§ AVAILABLE RECORDS:
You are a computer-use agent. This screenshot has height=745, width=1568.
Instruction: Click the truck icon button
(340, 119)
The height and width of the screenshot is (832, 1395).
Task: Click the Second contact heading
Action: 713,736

§ TASK: From the first line to the last, return the records unchanged.

§ SOLUTION TO THIS PROBLEM:
You are a computer-use agent. This screenshot has height=745, width=1568.
Instruction: Click the truck icon button
(340, 119)
The height and width of the screenshot is (832, 1395).
Task: Click the Second contact heading
Action: 713,736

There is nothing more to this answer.